Quelle:
+++

Die Beschwerde wird abgewiesen.
Begründung
Entscheidungsgründe:
1.1. Mit Vertrag vom kaufte der nunmehrige Beschwerdeführer die in der Einlagezahl 24 Grundbuch 07009 Grillenstein liegende Waldfläche von etwa 7 ha um einen Kaufpreis von € 17.400,-. In § 2 dieses Vertrages ist ausdrücklich festgehalten, "dass der auf den Waldgrundstücken stehende Holzvorrat nicht Gegenstand dieses Kaufvertrages ist." Die Verkäuferin wurde durch ihre Sachwalterin vertreten. Dieselben Parteien schlossen am selben Tag darüber hinaus einen Kaufvertrag über den "stehenden Holzvorrat" ab. Kaufgegenstand ist sämtliches Rundholz am Stock, das sich auf der oben genannten Waldfläche befindet. Beide Verträge wurden pflegschaftsgerichtlich genehmigt.
1.2. Der Antrag auf grundverkehrsbehördliche
Genehmigung des Kaufvertrages über die Waldgrundstücke ohne den stehenden Holzvorrat wurde von der Bezirkshauptmannschaft Gmünd mit Bescheid vom zurückgewiesen, weil sie den Kaufvertrag als nichtig und damit nicht genehmigungsfähig qualifizierte. Hinsichtlich des Kaufvertrages über den "stehenden Holzvorrat" suchte der Beschwerdeführer nicht um grundverkehrsbehördliche Genehmigung an. Die gegen den Zurückweisungsbescheid erhobene Berufung wurde von der NÖ Grundverkehrslandeskommission als unbegründet abgewiesen.

+++

Ziel 1:
Schreib aus dem Text zum Waldkauf die Stelle von „1.2. Der Antrag“ bis einschließlich „als unbegründet abgewiesen.“ ab und setz dabei „Bezirksbehörde“ an die Stelle von „Bezirkshauptmannschaft Gmünd“.
Ziel 2:
Fass den Text zum Waldkauf in zwei Sätzen zusammen.
Die Liste danach stammt aus einer anderen Quelle.

Datenauszug:
+++

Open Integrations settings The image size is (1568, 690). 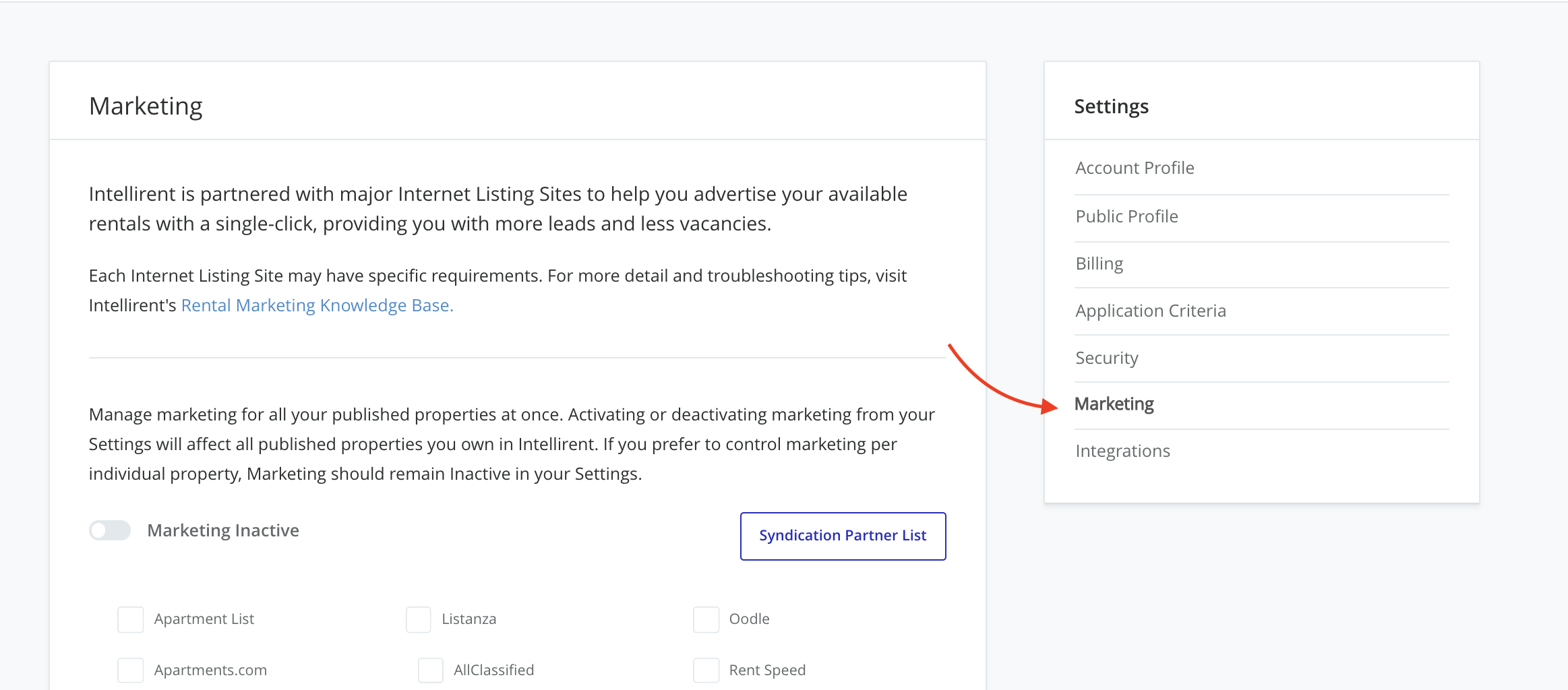tap(1122, 451)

+++

Erwartete Antwort 1:
1.2. Der Antrag auf grundverkehrsbehördliche
Genehmigung des Kaufvertrages über die Waldgrundstücke ohne den stehenden Holzvorrat wurde von der Bezirksbehörde mit Bescheid vom zurückgewiesen, weil sie den Kaufvertrag als nichtig und damit nicht genehmigungsfähig qualifizierte. Hinsichtlich des Kaufvertrages über den "stehenden Holzvorrat" suchte der Beschwerdeführer nicht um grundverkehrsbehördliche Genehmigung an. Die gegen den Zurückweisungsbescheid erhobene Berufung wurde von der NÖ Grundverkehrslandeskommission als unbegründet abgewiesen.

Erwartete Antwort 2:
Der Beschwerdeführer kaufte eine etwa 7 ha große Waldfläche in Grillenstein um 17.400 Euro ohne den stehenden Holzvorrat, über den dieselben Parteien am selben Tag einen eigenen Kaufvertrag schlossen. Die Bezirkshauptmannschaft Gmünd wies den Antrag auf grundverkehrsbehördliche Genehmigung des Waldkaufs zurück, weil sie den Vertrag für nichtig hielt, und die NÖ Grundverkehrslandeskommission wies die Berufung dagegen als unbegründet ab.